Articolo pubblicato sulle pagine dell’Osservatore Romano a firma di Andrea Walton

Il raggiungimento di un accordo consensuale tra il Regno Unito e l’Unione europea ha reso meno amara la separazione di Londra da Bruxelles. Le trattative tra le parti, seppur a fasi alterne, si sono trascinate per molti mesi ed in più di un’occasione la tanto agognata intesa sembrava ormai compromessa. La svolta è giunta all’ultimo momento, quasi inattesa, ed è nata dalla volontà di Londra e Bruxelles di iniziare a costruire le basi delle relazioni che verranno. Si apre ora un periodo di grande incertezza: quale Europa ci attende dopo la Brexit? Come cambieranno i rapporti tra le due sponde della Manica?

Il primo gennaio terminerà la fase di transizione che, nel corso del 2020, ha tenuto legati il Regno Unito e l’Unione europea e da quella data cambieranno molte cose. I cittadini britannici non potranno più godere della libertà di movimento qualora si vogliano recare negli Stati dell’Unione ed in caso di permanenza superiore ai novanta giorni in un periodo di centottanta giorni necessiteranno del visto. Lo stesso varrà, ovviamente, a parti inverse. La Corte di giustizia dell’Unione europea non avrà più voce in capitolo su quanto accade Oltre Manica, gli studenti universitari europei non potranno più usufruire del programma Erasmus nel Regno Unito.

A salvarsi sono, soprattutto, gli scambi commerciali che continueranno ad essere privi di quote e dazi. L’accordo raggiunto tra Regno Unito e Unione europea vale 660 miliardi di sterline l’anno ed eventuali dispute tra le parti dovranno essere sanate da un organismo terzo ed imparziale che vigilerà sul rispetto dell’accordo.

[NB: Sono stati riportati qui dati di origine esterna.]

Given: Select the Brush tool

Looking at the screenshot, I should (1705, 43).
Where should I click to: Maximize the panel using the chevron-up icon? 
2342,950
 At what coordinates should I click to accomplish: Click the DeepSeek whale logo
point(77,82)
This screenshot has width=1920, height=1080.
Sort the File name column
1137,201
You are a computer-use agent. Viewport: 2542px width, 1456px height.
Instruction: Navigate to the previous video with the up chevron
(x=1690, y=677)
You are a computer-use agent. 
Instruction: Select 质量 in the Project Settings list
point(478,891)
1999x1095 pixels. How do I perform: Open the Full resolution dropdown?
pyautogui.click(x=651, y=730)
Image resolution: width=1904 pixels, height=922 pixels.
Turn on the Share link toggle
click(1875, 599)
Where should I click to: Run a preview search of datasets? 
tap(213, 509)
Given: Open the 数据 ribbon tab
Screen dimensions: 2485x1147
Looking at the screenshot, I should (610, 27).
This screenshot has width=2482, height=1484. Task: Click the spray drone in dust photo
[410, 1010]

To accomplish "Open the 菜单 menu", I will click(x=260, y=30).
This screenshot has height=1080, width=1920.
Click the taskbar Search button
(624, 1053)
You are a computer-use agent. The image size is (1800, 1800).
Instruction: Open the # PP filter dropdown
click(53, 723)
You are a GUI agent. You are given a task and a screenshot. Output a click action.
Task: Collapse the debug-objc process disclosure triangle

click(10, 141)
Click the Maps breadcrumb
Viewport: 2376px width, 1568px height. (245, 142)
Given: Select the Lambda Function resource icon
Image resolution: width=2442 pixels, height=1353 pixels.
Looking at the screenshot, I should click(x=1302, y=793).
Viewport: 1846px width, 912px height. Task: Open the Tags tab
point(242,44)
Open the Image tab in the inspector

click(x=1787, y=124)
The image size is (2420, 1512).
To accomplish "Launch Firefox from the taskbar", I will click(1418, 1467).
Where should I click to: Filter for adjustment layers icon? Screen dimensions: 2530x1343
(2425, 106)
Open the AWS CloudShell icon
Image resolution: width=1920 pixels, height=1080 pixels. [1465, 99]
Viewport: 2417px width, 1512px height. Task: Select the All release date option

Il premier britannico Boris Johnson ha raggiunto l’obiettivo che si era prefissato, quello di restituire al Regno Unito un ruolo di primo piano negli affari politici globali e senza alcuna subordinazione nei confronti dell’Unione europea. Le ambizioni di Londra sono chiare e vertono sulla ricostruzione di una sfera d’influenza britannica nel mondo e su una solida alleanza con buona parte del Commonwealth. Il Regno Unito, già alleato speciale degli Stati Uniti, vuole espandere significativamente i legami con Australia, Canada e Nuova Zelanda, a cui è legato da rapporti culturali plurisecolari. La costruzione di un’alleanza globale, dunque, che potrebbe permettere a Londra di tornare ad assumere un ruolo di primo piano sullo scacchiere internazionale.

I rapporti tra Regno Unito ed Unione europea sono stati segnati, nel corso dei decenni, da freddezza. In più occasioni Londra ha dimostrato scetticismo e ritrosia nei confronti della progressiva espansione dei poteri di Bruxelles. Ora la scelta del Regno Unito potrebbe portare a una maggiore coesione tra i partner europei e a una semplificazione degli eventuali e futuri processi di riforma dell’Unione. C’è però un punto che non va sottovalutato: Bruxelles non può però prescindere, nel medio termine, dall’amicizia di Londra, che è un alleato chiave e un’entusiasta sostenitrice dell’Alleanza atlantica. Non è immaginabile un’accesa rivalità tra le due sponde della Manica quanto, piuttosto, un rapporto cordiale e distaccato.

L’unica insidia che si intravede è legata alle pulsioni indipendentiste della Scozia, rafforzate dalla Brexit. L’opinione pubblica scozzese è schierata su posizioni europeiste e nel referendum del 2016 in merito alla permanenza del Regno Unito nell’Unione aveva votato, entusiasticamente, per rimanervi. Non è escluso che, a breve scadenza, l’esecutivo scozzese di tendenze nazionaliste guidato da Nicola Sturgeon possa invocare una consultazione popolare con lo scopo di secedere dal Regno Unito. Uno sviluppo di questo genere porrebbe l’Unione europea in una posizione imbarazzante e Bruxelles si troverebbe costretta a scegliere tra i legami con Londra o la stima della Scozia.